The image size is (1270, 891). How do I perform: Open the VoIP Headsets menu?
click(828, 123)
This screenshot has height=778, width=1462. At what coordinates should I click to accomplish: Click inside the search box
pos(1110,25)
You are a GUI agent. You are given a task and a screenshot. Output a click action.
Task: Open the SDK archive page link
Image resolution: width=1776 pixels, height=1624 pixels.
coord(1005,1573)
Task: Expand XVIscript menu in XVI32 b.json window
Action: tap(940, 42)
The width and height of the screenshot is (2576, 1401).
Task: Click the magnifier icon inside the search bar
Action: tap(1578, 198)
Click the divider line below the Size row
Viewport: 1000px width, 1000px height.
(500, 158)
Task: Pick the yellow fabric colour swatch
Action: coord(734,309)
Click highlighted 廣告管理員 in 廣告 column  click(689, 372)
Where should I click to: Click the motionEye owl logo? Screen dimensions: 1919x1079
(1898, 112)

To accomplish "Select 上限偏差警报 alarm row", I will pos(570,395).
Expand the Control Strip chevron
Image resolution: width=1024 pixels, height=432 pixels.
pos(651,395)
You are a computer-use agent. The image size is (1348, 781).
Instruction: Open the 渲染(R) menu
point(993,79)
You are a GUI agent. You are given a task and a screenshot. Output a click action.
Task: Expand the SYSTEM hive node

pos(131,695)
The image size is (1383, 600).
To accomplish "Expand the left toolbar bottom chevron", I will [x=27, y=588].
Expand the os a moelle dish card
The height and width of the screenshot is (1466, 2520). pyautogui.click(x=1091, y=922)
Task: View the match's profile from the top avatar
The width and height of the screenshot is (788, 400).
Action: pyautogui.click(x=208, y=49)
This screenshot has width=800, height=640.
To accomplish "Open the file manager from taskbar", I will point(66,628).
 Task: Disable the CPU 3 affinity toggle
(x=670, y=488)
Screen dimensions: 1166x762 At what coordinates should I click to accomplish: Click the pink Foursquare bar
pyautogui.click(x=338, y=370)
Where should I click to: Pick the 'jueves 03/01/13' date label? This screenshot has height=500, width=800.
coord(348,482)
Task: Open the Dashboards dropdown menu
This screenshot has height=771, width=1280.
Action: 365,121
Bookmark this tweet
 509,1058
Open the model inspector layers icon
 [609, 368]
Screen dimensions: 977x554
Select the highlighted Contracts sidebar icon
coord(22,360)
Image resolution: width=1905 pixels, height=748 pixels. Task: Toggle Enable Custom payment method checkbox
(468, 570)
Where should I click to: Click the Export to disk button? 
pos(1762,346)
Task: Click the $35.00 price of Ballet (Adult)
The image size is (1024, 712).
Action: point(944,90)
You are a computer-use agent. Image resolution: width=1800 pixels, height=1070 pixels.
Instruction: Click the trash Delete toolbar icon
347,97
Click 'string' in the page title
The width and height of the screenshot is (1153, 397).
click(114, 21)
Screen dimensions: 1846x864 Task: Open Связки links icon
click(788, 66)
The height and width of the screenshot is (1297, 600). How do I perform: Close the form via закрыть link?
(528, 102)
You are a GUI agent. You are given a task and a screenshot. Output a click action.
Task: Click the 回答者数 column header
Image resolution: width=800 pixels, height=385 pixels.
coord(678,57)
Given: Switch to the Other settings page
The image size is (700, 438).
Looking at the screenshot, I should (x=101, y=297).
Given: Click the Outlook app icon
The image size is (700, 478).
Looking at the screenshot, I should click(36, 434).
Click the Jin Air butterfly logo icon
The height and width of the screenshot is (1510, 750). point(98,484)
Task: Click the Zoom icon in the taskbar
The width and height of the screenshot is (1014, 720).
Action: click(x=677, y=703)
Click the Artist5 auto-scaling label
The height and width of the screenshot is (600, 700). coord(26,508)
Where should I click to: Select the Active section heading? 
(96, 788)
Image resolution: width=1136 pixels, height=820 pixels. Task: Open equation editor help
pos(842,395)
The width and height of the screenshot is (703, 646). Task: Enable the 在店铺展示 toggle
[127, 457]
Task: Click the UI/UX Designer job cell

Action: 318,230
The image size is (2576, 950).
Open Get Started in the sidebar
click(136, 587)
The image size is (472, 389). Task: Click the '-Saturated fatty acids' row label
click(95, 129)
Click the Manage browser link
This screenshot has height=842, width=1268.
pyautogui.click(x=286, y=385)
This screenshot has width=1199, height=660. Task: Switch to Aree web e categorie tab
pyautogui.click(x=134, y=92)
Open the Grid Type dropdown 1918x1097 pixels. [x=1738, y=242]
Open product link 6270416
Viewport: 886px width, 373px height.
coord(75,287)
┄┄┄┄┄┄
• Work instruction: Please write out all of the records above, character for character.

• Response area:
The image size is (1270, 891). How do I perform: Open the VoIP Headsets menu?
click(828, 123)
This screenshot has height=778, width=1462. At what coordinates should I click to accomplish: Click inside the search box
pos(1110,25)
You are a GUI agent. You are given a task and a screenshot. Output a click action.
Task: Open the SDK archive page link
Image resolution: width=1776 pixels, height=1624 pixels.
coord(1005,1573)
Task: Expand XVIscript menu in XVI32 b.json window
Action: tap(940, 42)
The width and height of the screenshot is (2576, 1401).
Task: Click the magnifier icon inside the search bar
Action: tap(1578, 198)
Click the divider line below the Size row
Viewport: 1000px width, 1000px height.
(500, 158)
Task: Pick the yellow fabric colour swatch
Action: coord(734,309)
Click highlighted 廣告管理員 in 廣告 column  click(689, 372)
Where should I click to: Click the motionEye owl logo? Screen dimensions: 1919x1079
(1898, 112)

To accomplish "Select 上限偏差警报 alarm row", I will pos(570,395).
Expand the Control Strip chevron
Image resolution: width=1024 pixels, height=432 pixels.
pos(651,395)
You are a computer-use agent. The image size is (1348, 781).
Instruction: Open the 渲染(R) menu
point(993,79)
You are a GUI agent. You are given a task and a screenshot. Output a click action.
Task: Expand the SYSTEM hive node

pos(131,695)
The image size is (1383, 600).
To accomplish "Expand the left toolbar bottom chevron", I will [x=27, y=588].
Expand the os a moelle dish card
The height and width of the screenshot is (1466, 2520). pyautogui.click(x=1091, y=922)
Task: View the match's profile from the top avatar
The width and height of the screenshot is (788, 400).
Action: pyautogui.click(x=208, y=49)
This screenshot has width=800, height=640.
To accomplish "Open the file manager from taskbar", I will point(66,628).
 Task: Disable the CPU 3 affinity toggle
(x=670, y=488)
Screen dimensions: 1166x762 At what coordinates should I click to accomplish: Click the pink Foursquare bar
pyautogui.click(x=338, y=370)
Where should I click to: Pick the 'jueves 03/01/13' date label? This screenshot has height=500, width=800.
coord(348,482)
Task: Open the Dashboards dropdown menu
This screenshot has height=771, width=1280.
Action: 365,121
Bookmark this tweet
 509,1058
Open the model inspector layers icon
 [609, 368]
Screen dimensions: 977x554
Select the highlighted Contracts sidebar icon
coord(22,360)
Image resolution: width=1905 pixels, height=748 pixels. Task: Toggle Enable Custom payment method checkbox
(468, 570)
Where should I click to: Click the Export to disk button? 
pos(1762,346)
Task: Click the $35.00 price of Ballet (Adult)
The image size is (1024, 712).
Action: point(944,90)
You are a computer-use agent. Image resolution: width=1800 pixels, height=1070 pixels.
Instruction: Click the trash Delete toolbar icon
347,97
Click 'string' in the page title
The width and height of the screenshot is (1153, 397).
click(114, 21)
Screen dimensions: 1846x864 Task: Open Связки links icon
click(788, 66)
The height and width of the screenshot is (1297, 600). How do I perform: Close the form via закрыть link?
(528, 102)
You are a GUI agent. You are given a task and a screenshot. Output a click action.
Task: Click the 回答者数 column header
Image resolution: width=800 pixels, height=385 pixels.
coord(678,57)
Given: Switch to the Other settings page
The image size is (700, 438).
Looking at the screenshot, I should (x=101, y=297).
Given: Click the Outlook app icon
The image size is (700, 478).
Looking at the screenshot, I should click(36, 434).
Click the Jin Air butterfly logo icon
The height and width of the screenshot is (1510, 750). point(98,484)
Task: Click the Zoom icon in the taskbar
The width and height of the screenshot is (1014, 720).
Action: click(x=677, y=703)
Click the Artist5 auto-scaling label
The height and width of the screenshot is (600, 700). coord(26,508)
Where should I click to: Select the Active section heading? 
(96, 788)
Image resolution: width=1136 pixels, height=820 pixels. Task: Open equation editor help
pos(842,395)
The width and height of the screenshot is (703, 646). Task: Enable the 在店铺展示 toggle
[127, 457]
Task: Click the UI/UX Designer job cell

Action: 318,230
The image size is (2576, 950).
Open Get Started in the sidebar
click(136, 587)
The image size is (472, 389). Task: Click the '-Saturated fatty acids' row label
click(95, 129)
Click the Manage browser link
This screenshot has height=842, width=1268.
pyautogui.click(x=286, y=385)
This screenshot has width=1199, height=660. Task: Switch to Aree web e categorie tab
pyautogui.click(x=134, y=92)
Open the Grid Type dropdown 1918x1097 pixels. [x=1738, y=242]
Open product link 6270416
Viewport: 886px width, 373px height.
coord(75,287)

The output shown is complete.